Dogs seem to leave us when we're most vulnerable. Jean, my heart goes out to you, my deepest sympathies and condolences.


----------



## Daisy1986

Nina










Thinking of you Jean. 

That was very nice to donate the harnesses, good idea. I am sure someone will be very happy for the use of them.


----------



## ILGHAUS

There are no words. I am so sad for you.


----------



## Strongheart

i'm sorry i didn't see this, this is so sad jean, namaste to your girl


----------



## RebelGSD

Run free Nina girl...


This is a beautiful version of the Rainbow Bridge for you, Jean.

http://www.indigo.org/rainbowbridge_ver2.html


----------



## LuvourGSDs

> Originally Posted By: RebelGSDRun free Nina girl...
> 
> 
> This is a beautiful version of the Rainbow Bridge for you, Jean.
> 
> http://www.indigo.org/rainbowbridge_ver2.html


Loved that............thanks for sharing, tears again for me.......


----------



## luvmysheps

Oh Jean, I am so very sorry about Nina. She was a very loved doggie and you did everything you could for her.

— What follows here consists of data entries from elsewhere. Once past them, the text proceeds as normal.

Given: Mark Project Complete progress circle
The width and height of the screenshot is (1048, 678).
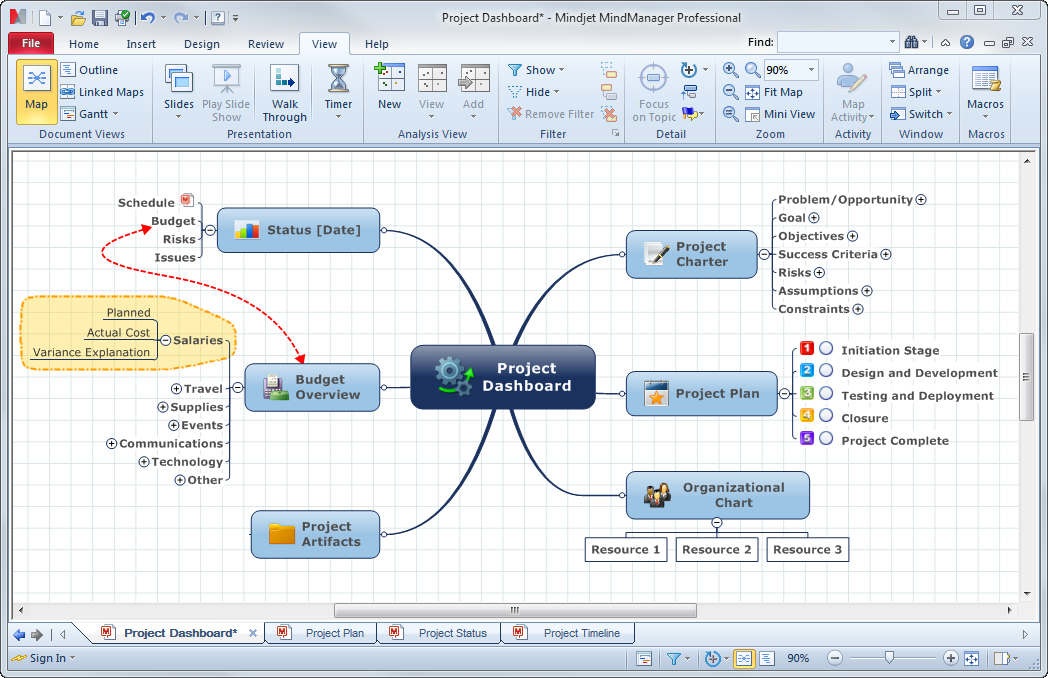Looking at the screenshot, I should click(x=826, y=438).
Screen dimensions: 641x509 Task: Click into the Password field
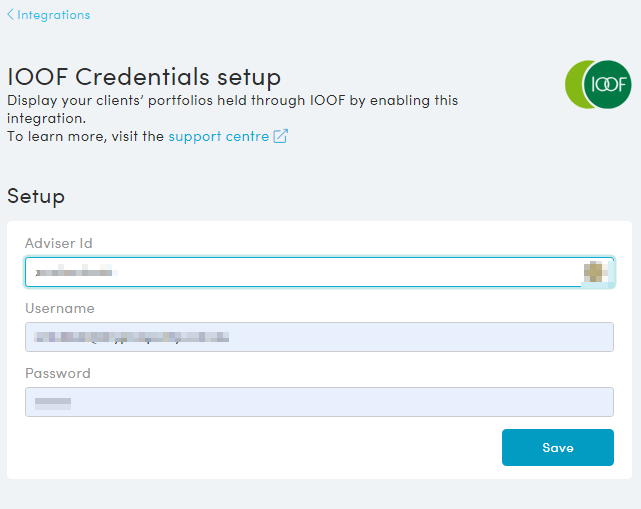pos(319,402)
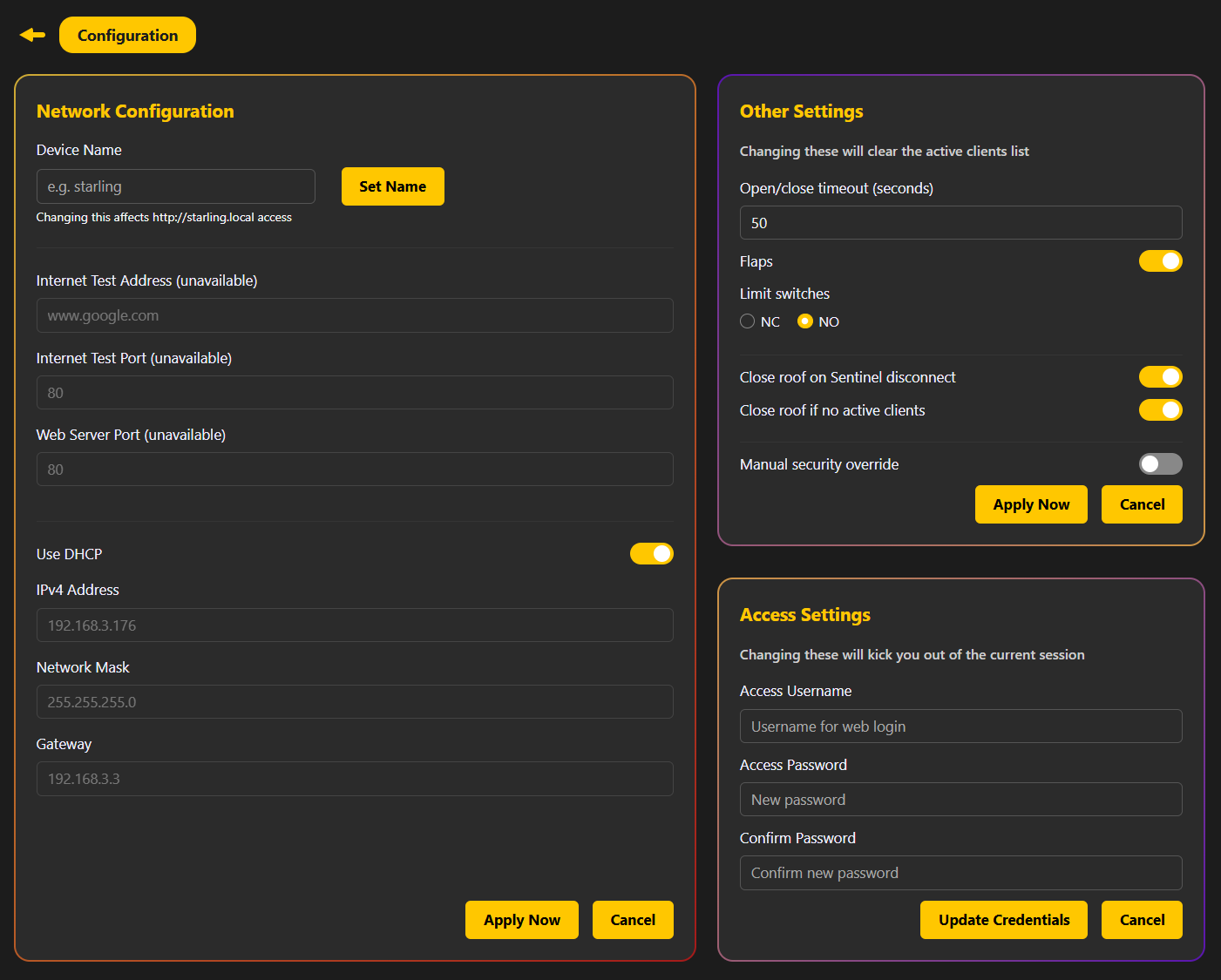
Task: Toggle Close roof on Sentinel disconnect
Action: click(x=1160, y=377)
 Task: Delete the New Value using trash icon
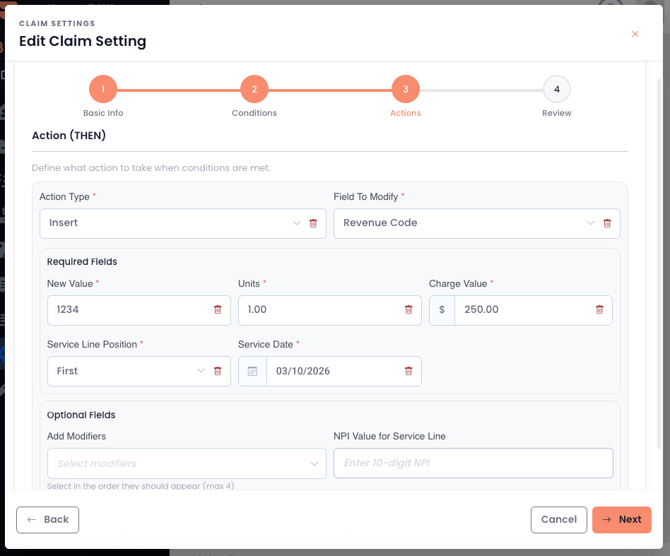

I have tears running down my face here at work and hope no one comes in my office now.

She's not gone, you just can't see her now.


----------



## Avamom

What a wonderful tribute!

Nina was such a special girl, thank you for sharing her with us Jean!


----------



## Jazzstorm

<span style="color: #3333FF">Everytime I hear this song, I think of my pups who have left this world.

MY HEART WILL GO ON (Celine Dion) 


Every night in my dreams I see you, I feel you 
That is how I know you go on. 
Far across the distance and spaces between us 
You have come to show you go on. 
Near, far, wherever you are, 
I believe that the heart does go on. 
Once more you open the door 
And you're here in my heart, 
And my heart will go on and on. 

Love can touch us one time and last for a lifetime, 
And never let go till we're gone. 
Love was when I loved you, one true time I hold to 
In my life we'll always go on. 
Near, far, wherever you are, 
I believe that the heart does go on. 
Once more you open the door 
And you're here in my heart, 
And my heart will go on and on. 

You're here, there's nothing I fear 
And I know that my heart will go on. 
We'll stay forever this way, 
You are safe in my heart, 
And my heart will go on and on. 

Rest in peace sweet Nina







</span>


----------



## JeanKBBMMMAAN

Thank you. Thanks for posting that Rainbow Bridge-that is really soothing. And the song as well. 

It's been a week. Weird to be Nina-less, not hear her crunching her ice cubes at bedtime, or seeing her flirt with Bruno, hitting Ava with her butt, but I also realize that the real Nina wasn't going to be here anyway because of that stupid cancer. Still doesn't mean that I don't miss her.









Thanks again for all your kindness through that whole awful episode. Greatly appreciated.


----------



## Clare

Oh Jean - I havent been on here much, I'm sooo sorry. Such a beautiful tribute.


----------



## k9sarneko

I am so very sorry for your loss. She was an incredibly beautiful girl.


----------



## Laurie Brown

Oh my gosh Jean, I am in shock and truly saddened to be reading this thread. Lovely Nina with her "Clairol" fur, I can't believe she's gone. Run free sweetie and I hope you've met Gabby. Huge hugs to you Jean and your pack.


----------



## JeanKBBMMMAAN

http://www.germanshepherds.com/forum/ubb...&gonew=1#UNREAD Laurie-that thread has the story-it started out with hind leg weakness and progressed so quickly. I hope she's meeting lots of new friends-they both lived in the Albany area-maybe they can find a way to get a Grandma's pie at the Bridge! 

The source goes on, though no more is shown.